▸ **Série d'exercices**:
1) Pour chaque affirmation, dites par oui ou par non si elle concorde avec le texte du document, en citant fidèlement les mots qui tranchent. (a) L'agent a conclu que la demanderesse pouvait obtenir une suspension de casier depuis 2013. (b) L'ASFC a pris une mesure de renvoi dès 2008. (c) La première demande de suspension de casier a été rejetée parce qu'elle avait été déposée trop tard.
2) Modifiez le texte du document en recopiant le passage situé entre « [15]           La demanderesse » et « exposée en RDC. », ces mots compris, où « report de renvoi » devient « sursis au renvoi ».

▸ **Texte du document**:
╔══

III.             Questions en litige

[15]           La demanderesse fait valoir que l’agent a commis une erreur en présentant des motifs insuffisants pour refuser sa demande de report de renvoi, notamment en ce qui concerne son admissibilité à une suspension de casier judiciaire et le risque auquel elle serait exposée en RDC.

[16]           La demanderesse fait également valoir qu’on devrait lui permettre d’achever le processus de demande de suspension de son casier judiciaire. L’agent a conclu que la demanderesse était admissible à une suspension de son casier depuis 2013, et donc qu’elle avait eu près de deux ans pour présenter une demande. La demanderesse souligne toutefois que l’ASFC avait le pouvoir de prendre une mesure de renvoi dès 2008 et qu’elle avait attendu sept ans pour prendre une telle mesure. Elle estime que d’exiger qu’elle se conforme à une norme différente en matière de rapidité d’exécution n’est pas raisonnable. Elle a également fait valoir qu’elle avait déjà déposé une demande de suspension de casier judiciaire, laquelle demande avait été rejetée parce qu’elle avait été soumise trop tôt. Selon la demanderesse, lorsque sa demande de suspension de casier aura été accordée, la mesure de renvoi sera suspendue en vertu de la STR en vigueur, et cet aspect aurait dû être pris en considération.

╚══

▸ **Extrait des données**:
╔══

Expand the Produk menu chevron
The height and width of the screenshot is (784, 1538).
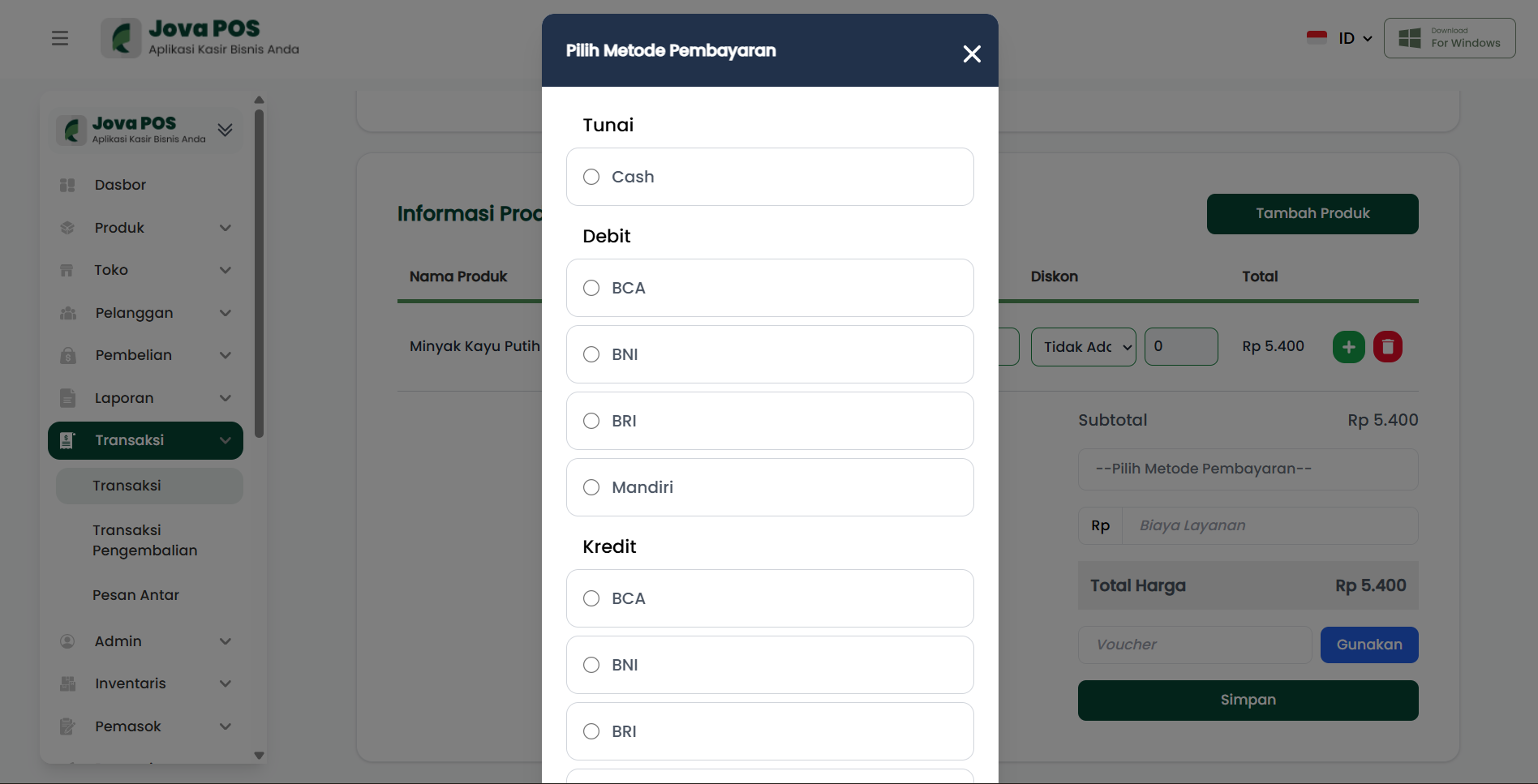(226, 228)
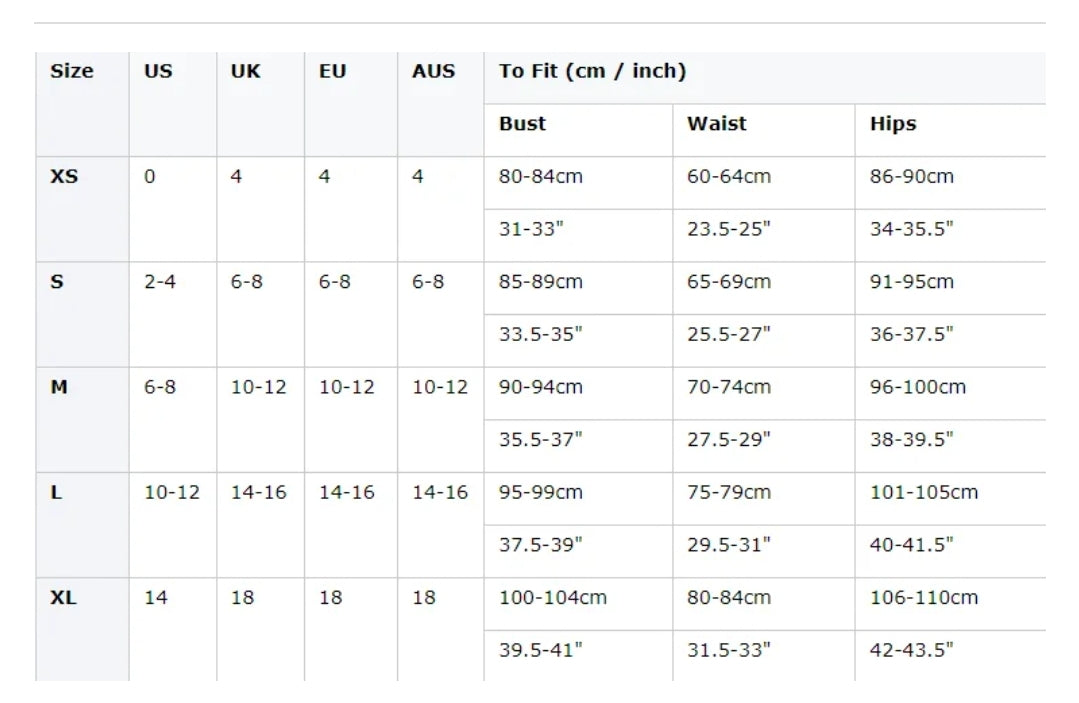Click the Size column header
The width and height of the screenshot is (1079, 703).
(72, 72)
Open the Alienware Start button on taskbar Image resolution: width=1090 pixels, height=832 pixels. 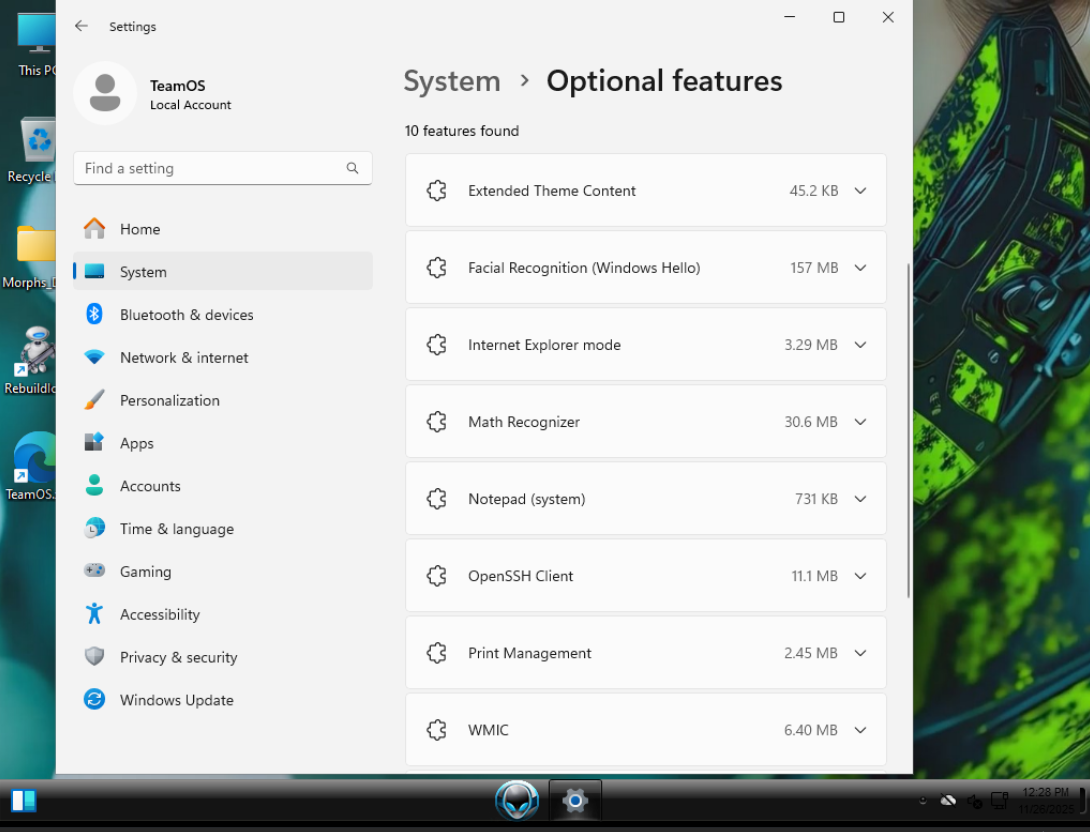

╚══

▸ **Réponses successives**:
1)
(a) Oui : « L’agent a conclu que la demanderesse était admissible à une suspension de son casier depuis 2013 ».
(b) Non : « l’ASFC avait le pouvoir de prendre une mesure de renvoi dès 2008 et qu’elle avait attendu sept ans pour prendre une telle mesure ».
(c) Non : « laquelle demande avait été rejetée parce qu’elle avait été soumise trop tôt ».

2)
[15]           La demanderesse fait valoir que l’agent a commis une erreur en présentant des motifs insuffisants pour refuser sa demande de sursis au renvoi, notamment en ce qui concerne son admissibilité à une suspension de casier judiciaire et le risque auquel elle serait exposée en RDC.